Now a days, I have to use a food grade anti- seize on threads due to working in a food processing plant.


----------



## Almost Retired (Sep 14, 2021)

i dont have the freezing problem down here so i always use STL on all bolts and threaded fittings
there is a severe oxidation problem in comparison lol
continuous high humidity


----------



## kb1jb1 (Nov 11, 2017)

What is STL and GUA?


----------



## Almost Retired (Sep 14, 2021)

kb1jb1 said:


> What is STL and GUA?


STL8 is electrical grade grease, it comes in a handy half pint can with brush in lid for smearing it around and small squeeze tubes

because i googled it .... GUA is an explosion proof round junction box made by eaton

by the way you could have googled these questions and looked smarter 
it took me all of 30 secs to find it and longer than that to type all of this


----------



## wcord (Jan 23, 2011)

I always used STL and didn't seem to have a problem. Even on old installations, the covers came off fairly easy. 
Never saw anyone use something else.


----------



## glen1971 (Oct 10, 2012)

I use STL as @SouthernCanuck mentioned, plus XP lights (not the glass), bolts into EDSC boxes for switches, to name a few more places. If the lights are in a high heat area, such as over an engine, I use high temp antiseize on them.

Where some get into grief is figuring they need 900 ft. lbs of torque to tighten a cover. STL, hand tight, then back 1/4 to 1/3 of a turn. There is no need to get crazy tight.

Not using it, is a reciepe for disaster that may involve using up to an angle grinder to a Yokagawa transmitter cover and destroying the transmitter. We had specialty wrenches made to undo Div 1 lights that guys forgot STL or overtightened when relamping. What a treat it is using a 24"+ long wrench with two guys 25' up on light.


----------



## macmikeman (Jan 23, 2007)

Spray can of Lithium Greese. Same stuff, more readily available, easier to apply since it sprays on.


----------



## glen1971 (Oct 10, 2012)

macmikeman said:


> Spray can of Lithium Greese. Same stuff, more readily available, easier to apply since it sprays on.


It can be a PITA to break free in sub zero temps.


----------



## Almost Retired (Sep 14, 2021)

macmikeman said:


> Spray can of Lithium Greese. Same stuff, more readily available, easier to apply since it sprays on.

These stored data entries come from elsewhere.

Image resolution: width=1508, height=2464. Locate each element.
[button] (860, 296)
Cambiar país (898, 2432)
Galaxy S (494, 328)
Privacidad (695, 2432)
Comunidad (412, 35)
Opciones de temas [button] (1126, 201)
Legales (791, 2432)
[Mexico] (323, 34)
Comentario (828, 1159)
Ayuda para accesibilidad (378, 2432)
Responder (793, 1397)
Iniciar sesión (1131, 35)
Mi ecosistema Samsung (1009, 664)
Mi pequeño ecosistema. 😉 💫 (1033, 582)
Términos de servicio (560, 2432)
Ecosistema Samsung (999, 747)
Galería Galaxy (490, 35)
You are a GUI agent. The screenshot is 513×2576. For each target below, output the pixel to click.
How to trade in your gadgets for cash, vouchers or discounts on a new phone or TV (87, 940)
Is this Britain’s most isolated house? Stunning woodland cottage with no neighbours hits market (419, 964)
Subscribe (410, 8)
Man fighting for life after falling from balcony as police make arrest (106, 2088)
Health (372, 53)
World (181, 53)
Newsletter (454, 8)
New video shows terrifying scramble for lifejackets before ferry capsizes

and easy to apply to unintended targets while spraying it

i prefer the brush in the lid
STL8 is like Bril-Cream ..... a lil dab'l do ya
im not sure how many years i have had the same can

i actually prefer it to be no more than a 1/3 full, other wise you get tooooo much at once


----------



## kb1jb1 (Nov 11, 2017)

Almost Retired said:


> STL8 is electrical grade grease, it comes in a handy half pint can with brush in lid for smearing it around and small squeeze tubes
> 
> because i googled it .... GUA is an explosion proof round junction box made by eaton
> 
> ...


I am boycotting the internet and I hate acronyms.


----------



## kb1jb1 (Nov 11, 2017)

Almost Retired said:


> STL8 is electrical grade grease, it comes in a handy half pint can with brush in lid for smearing it around and small squeeze tubes
> 
> because i googled it .... GUA is an explosion proof round junction box made by eaton
> 
> ...


I googled it and pages of stuff came up but no electrical trial grease.
St. Louis, standard tesselation language, standard temple library, speed tech lights, it is also a polydectrihedrial inside a sphere. I saw nothing about grease. I also looked up GUA nothing.


----------



## kb1jb1 (Nov 11, 2017)

macmikeman said:


> Spray can of Lithium Greese. Same stuff, more readily available, easier to apply since it sprays on.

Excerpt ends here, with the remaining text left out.